As usual, some good teams finished in a tie for 26th. Wisconsin had a good week with wins over Illinois and Michigan State, but given how poorly the Badgers played to that point, I want to give them another week. Their next three games are home against Minnesota, followed by road dates at Michigan and Iowa. So they have some quality chances.
I probably would have ranked Gonzaga had it closed out a win at Memphis. The problem now is that there are no more quality wins left to be had in the West Coast Conference, so the Zags will not likely re-enter my ballot before the start of the NCAA tournament.
It's pretty remarkable that at this late juncture, only one Pac-12 team is on my ballot. Just sayin'.

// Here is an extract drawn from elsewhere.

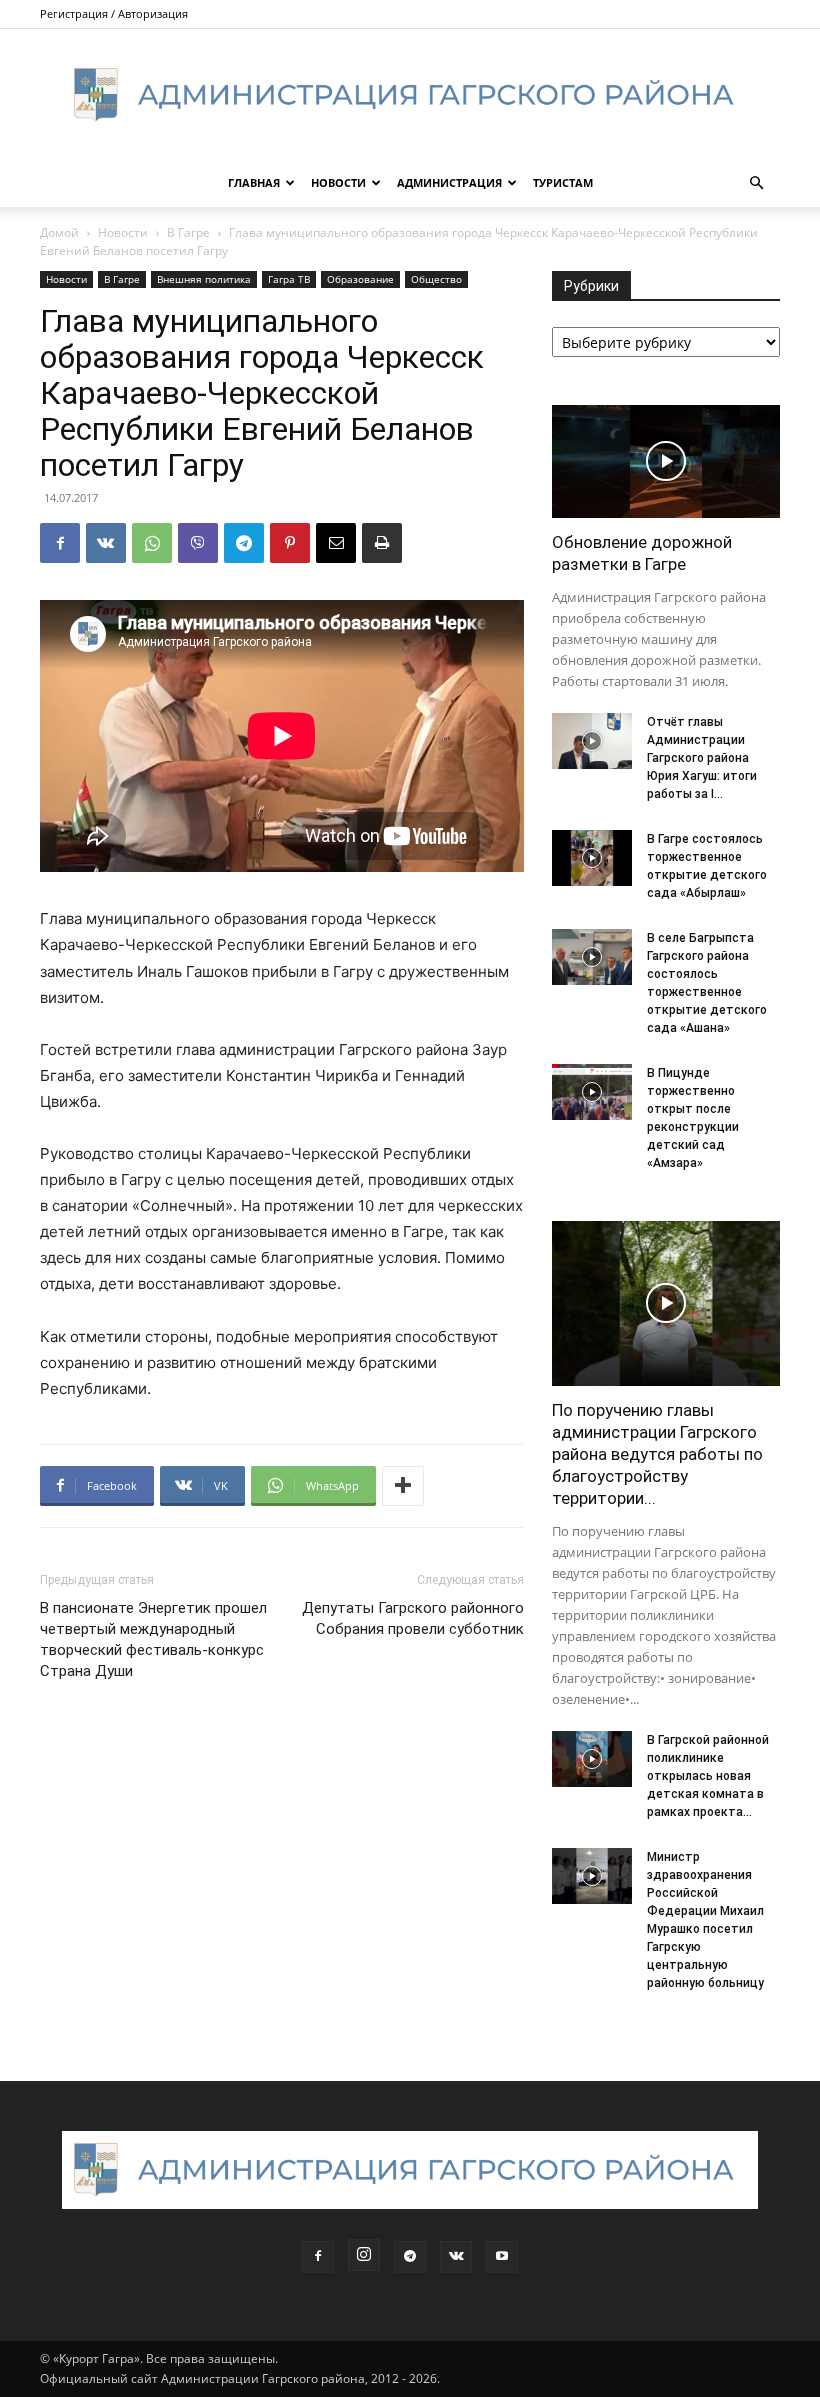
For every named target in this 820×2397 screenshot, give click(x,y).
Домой (59, 232)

I might have ranked VCU, but the Rams' loss at Saint Joseph's, which snapped their six-game winning streak, took them out of contention. VCU's conference schedule is ridiculously back-loaded, with an upcoming stretch of four out of five games on the road -- and the home game is against league leader Saint Louis.
North Carolina has sneaked back onto my radar with its most recent winning streak. Last week, I listed the Tar Heels as one of my bubble teams who could make a run in the NCAA tournament. If they beat Duke on Wednesday, the Tar Heels will likely be back on my ballot.
There are three teams sitting atop Conference USA that are worthy of mentioning, but unfortunately, they are not worthy of ranking. Southern Miss and UTEP are 8-1 in the league -- which is remarkable considering UTEP dismissed three players, including its leading scorer, for gambling last month -- and Louisiana Tech is one game behind at 8-2. The problem is that none of those teams can earn quality wins because of the overall weakness of Conference USA, which is going to be a one-bid league. But whichever team emerges from that conference is going to be a tough out in the NCAA tournament.